(RAW DATA):
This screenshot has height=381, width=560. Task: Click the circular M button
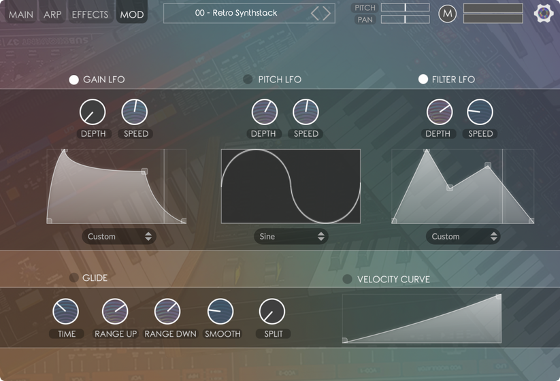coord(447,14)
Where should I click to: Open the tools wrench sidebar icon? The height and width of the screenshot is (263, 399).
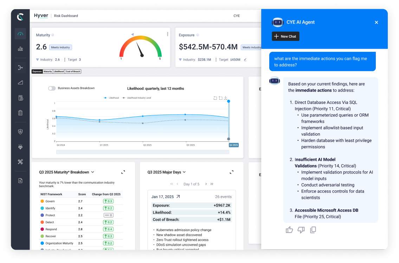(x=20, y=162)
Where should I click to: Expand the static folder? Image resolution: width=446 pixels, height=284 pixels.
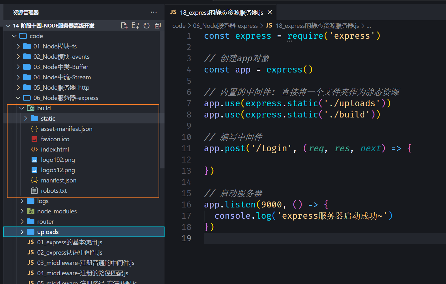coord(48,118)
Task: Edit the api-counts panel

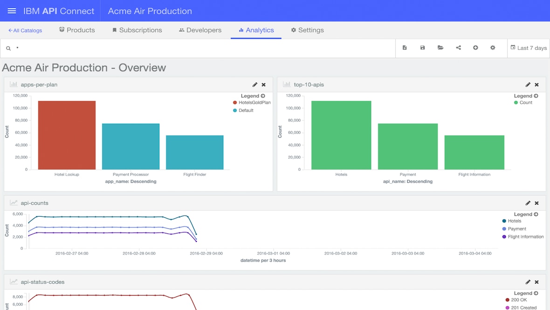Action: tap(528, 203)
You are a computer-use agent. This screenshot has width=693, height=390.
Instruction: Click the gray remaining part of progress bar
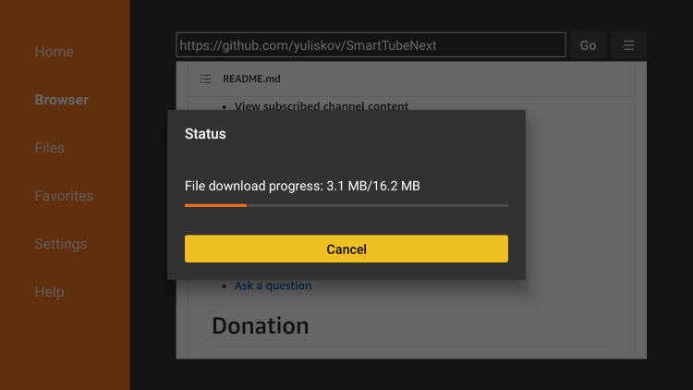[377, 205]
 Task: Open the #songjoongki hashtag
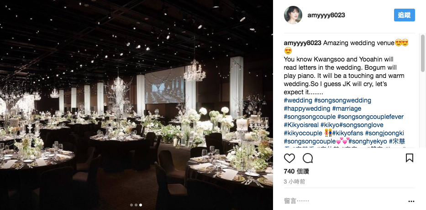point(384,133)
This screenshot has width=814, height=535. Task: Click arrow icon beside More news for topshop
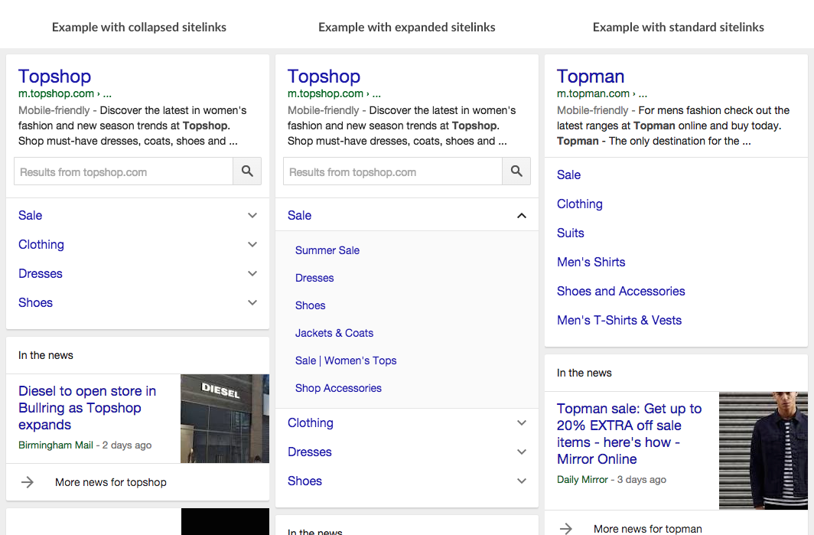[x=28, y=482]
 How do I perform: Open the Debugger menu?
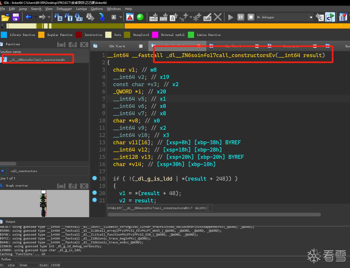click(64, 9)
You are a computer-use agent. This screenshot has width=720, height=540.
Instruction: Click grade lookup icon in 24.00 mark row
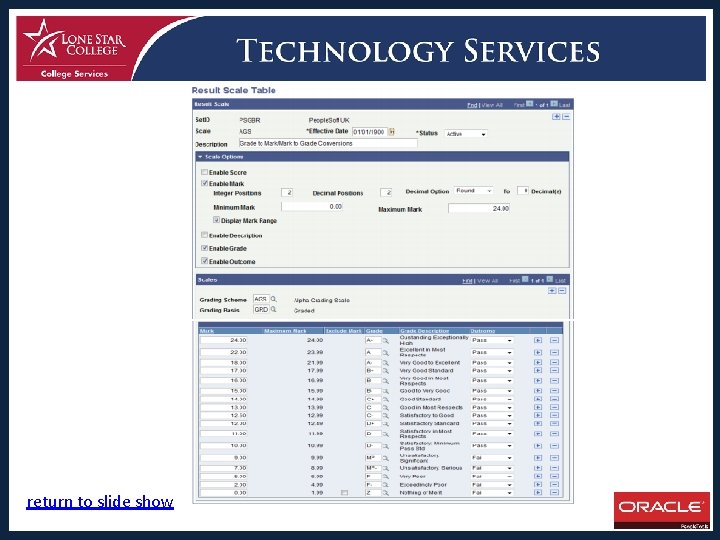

(TASK ITEM): Repeat the listing above word for word. Do not include the pictures.

(PROBLEM SOLUTION):
This screenshot has height=381, width=560. Task: Click the circular M button
coord(447,14)
Where should I click to: Open the tools wrench sidebar icon? The height and width of the screenshot is (263, 399).
(x=20, y=162)
Where should I click to: Expand the static folder? Image resolution: width=446 pixels, height=284 pixels.
coord(48,118)
Task: Edit the api-counts panel

Action: tap(528, 203)
You are a computer-use agent. This screenshot has width=693, height=390.
Instruction: Click the gray remaining part of progress bar
[377, 205]
 Task: Open the #songjoongki hashtag
point(384,133)
This screenshot has width=814, height=535. Task: Click arrow icon beside More news for topshop
[x=28, y=482]
 How do I perform: Open the Debugger menu?
click(64, 9)
You are a computer-use agent. This screenshot has width=720, height=540.
Instruction: Click grade lookup icon in 24.00 mark row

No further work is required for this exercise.